Methods: Seventy-six multistranded stainless-steel wires were allocated into four groups (n = 19): Group 1 (7-stranded, 0.0175”), Group 2 (6-stranded, 0.0195”), Group 3 (6-stranded, 0.0175”), and Group 4 (5-stranded, 0.0175”). Each specimen underwent monotonic tensile loading using an Instron Universal Testing Machine (TEQIP-II) under standardized laboratory conditions. The resulting load–deflection curves were examined to determine the modulus of elasticity and yield strength. Intergroup statistical comparisons were conducted using one-way ANOVA followed by Tukey’s HSD post-hoc test, with significance established at p < 0.05.

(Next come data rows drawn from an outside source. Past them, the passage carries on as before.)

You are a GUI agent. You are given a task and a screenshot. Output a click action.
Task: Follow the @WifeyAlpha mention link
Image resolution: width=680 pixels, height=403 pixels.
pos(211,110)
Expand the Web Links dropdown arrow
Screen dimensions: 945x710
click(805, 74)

Results: Significant intergroup differences were identified for all evaluated mechanical parameters. The 7-stranded 0.0175” wire (G&H) displayed the most advantageous mechanical profile, demonstrating the highest tensile capacity, increased yield strength, and superior stiffness. The 6-stranded 0.0175” (Optima) and the 6-stranded 0.0195” (OrthoClassic) wires exhibited intermediate performance, whereas the 5-stranded 0.0175” wire (Acti 5S) presented distinctly inferior biomechanical characteristics.
Conclusion: Within the limitations of an in vitro design, the 7-stranded 0.0175” configuration emerges as the most mechanically robust and clinically advantageous option for sustained orthodontic retention, while the 5-stranded 0.0175” wire demonstrates markedly reduced structural competence.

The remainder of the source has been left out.